In order to do that I had to give up a certain sense of control, actually no. I did not give up control. I shifted it. Rather than being a holder of knowledge, I became a manager of learning. In fact, I had to be more on top of things to allow this to happen. I needed to create rubrics with clearly identified goals that all of my students were expected to meet. I needed to…well, you all probably know the many layers of things I needed to do, the point is that in order for this kind of a thing to work the role of the teacher needs to change and change can be very scary.

Dennis wrote, in a recent comment,

Justin and I are working on putting together some curricular attempts to answer those questions that you ask. An embedded tech curriculum based on thinking and collaborating and analyzing and creating and making decisions that can work alongside (and perhaps someday over) a curriculum based on knowledge content.

My wish for this project – which I think is central to where education needs to go – is that as much thought and care – if not more – is put into teacher support.

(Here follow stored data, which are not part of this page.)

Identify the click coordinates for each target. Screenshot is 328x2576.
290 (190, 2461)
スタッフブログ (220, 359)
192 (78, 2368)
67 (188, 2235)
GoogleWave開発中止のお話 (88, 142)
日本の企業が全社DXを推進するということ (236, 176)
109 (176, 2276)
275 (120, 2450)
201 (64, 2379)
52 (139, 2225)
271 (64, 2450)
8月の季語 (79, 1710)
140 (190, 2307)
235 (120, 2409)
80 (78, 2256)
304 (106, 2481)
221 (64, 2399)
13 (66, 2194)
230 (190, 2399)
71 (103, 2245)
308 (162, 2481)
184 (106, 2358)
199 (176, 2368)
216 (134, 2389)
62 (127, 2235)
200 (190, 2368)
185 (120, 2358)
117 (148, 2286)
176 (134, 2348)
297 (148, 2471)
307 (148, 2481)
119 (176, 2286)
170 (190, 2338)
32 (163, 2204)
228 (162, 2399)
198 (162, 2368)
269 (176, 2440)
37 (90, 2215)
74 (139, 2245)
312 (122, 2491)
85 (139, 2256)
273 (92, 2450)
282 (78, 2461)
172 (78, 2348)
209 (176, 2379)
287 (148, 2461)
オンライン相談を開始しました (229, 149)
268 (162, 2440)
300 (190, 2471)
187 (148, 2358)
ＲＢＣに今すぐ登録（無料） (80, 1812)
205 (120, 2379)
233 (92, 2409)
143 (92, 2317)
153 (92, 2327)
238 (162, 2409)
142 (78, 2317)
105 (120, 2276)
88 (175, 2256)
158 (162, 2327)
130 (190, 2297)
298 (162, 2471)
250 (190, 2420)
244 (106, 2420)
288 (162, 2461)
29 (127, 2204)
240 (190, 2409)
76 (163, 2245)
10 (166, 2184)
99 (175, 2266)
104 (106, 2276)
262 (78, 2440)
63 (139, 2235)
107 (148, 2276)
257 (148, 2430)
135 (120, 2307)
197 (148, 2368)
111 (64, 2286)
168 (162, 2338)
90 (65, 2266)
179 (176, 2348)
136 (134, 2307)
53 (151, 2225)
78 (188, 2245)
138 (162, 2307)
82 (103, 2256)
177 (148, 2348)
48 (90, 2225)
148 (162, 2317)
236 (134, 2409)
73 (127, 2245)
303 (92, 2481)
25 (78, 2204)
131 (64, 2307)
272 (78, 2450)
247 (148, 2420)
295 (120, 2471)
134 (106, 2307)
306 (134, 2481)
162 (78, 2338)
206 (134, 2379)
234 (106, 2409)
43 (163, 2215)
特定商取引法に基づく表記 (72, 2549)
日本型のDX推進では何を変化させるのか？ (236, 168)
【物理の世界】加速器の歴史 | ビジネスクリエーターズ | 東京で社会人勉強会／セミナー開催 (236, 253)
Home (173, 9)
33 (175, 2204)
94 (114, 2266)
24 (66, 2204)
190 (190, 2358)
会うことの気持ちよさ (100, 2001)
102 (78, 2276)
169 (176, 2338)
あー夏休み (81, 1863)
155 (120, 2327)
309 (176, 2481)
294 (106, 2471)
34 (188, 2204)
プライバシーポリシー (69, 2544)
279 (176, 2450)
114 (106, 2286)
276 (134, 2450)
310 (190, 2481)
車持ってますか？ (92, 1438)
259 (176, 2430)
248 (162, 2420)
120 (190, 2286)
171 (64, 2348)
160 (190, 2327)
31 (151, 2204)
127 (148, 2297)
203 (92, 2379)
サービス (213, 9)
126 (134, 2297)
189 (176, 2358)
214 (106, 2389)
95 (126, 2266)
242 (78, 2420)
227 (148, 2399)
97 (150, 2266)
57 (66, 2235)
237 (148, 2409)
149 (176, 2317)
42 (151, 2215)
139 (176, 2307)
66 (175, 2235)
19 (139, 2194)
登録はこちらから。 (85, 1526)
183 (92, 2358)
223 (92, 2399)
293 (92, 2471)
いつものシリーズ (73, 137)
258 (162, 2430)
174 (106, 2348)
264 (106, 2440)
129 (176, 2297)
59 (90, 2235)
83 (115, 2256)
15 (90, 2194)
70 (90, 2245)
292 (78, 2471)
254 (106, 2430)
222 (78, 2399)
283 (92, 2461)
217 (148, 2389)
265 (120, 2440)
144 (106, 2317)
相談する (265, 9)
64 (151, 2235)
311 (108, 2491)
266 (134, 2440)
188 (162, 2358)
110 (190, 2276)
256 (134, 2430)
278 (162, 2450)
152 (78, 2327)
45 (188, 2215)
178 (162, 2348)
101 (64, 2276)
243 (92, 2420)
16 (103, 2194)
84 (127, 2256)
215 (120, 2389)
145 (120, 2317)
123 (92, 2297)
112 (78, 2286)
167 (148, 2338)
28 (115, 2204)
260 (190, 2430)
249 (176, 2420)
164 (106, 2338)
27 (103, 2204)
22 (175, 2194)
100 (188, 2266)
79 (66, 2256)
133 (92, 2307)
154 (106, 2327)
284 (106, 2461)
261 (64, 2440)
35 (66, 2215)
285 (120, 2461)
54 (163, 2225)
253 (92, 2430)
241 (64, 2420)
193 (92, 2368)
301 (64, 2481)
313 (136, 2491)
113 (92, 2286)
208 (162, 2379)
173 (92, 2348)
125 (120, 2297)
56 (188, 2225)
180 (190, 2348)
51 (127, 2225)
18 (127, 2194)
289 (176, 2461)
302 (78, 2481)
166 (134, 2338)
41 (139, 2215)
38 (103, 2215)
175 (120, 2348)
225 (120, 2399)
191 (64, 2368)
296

We need to support teachers as they go through these transitions, to support teachers as they teach in ambiguous times, to shift the emphasis from teaching history to kids to teaching kids how to learn history or math or geography or whatever. I’m not sure if we can really do that whether the teacher understands the machine or not my life would have been made MUCH easier if I hadn’t had to re-teach myself history that year, but I think that if we can teach teachers how and where to go for help in understanding the machine then we are doing a fabulous job.

When I ask a teacher what they teach, the answer is usually a subject. I want that answer to shift from a subject to the subjects who are the most important of all – the students.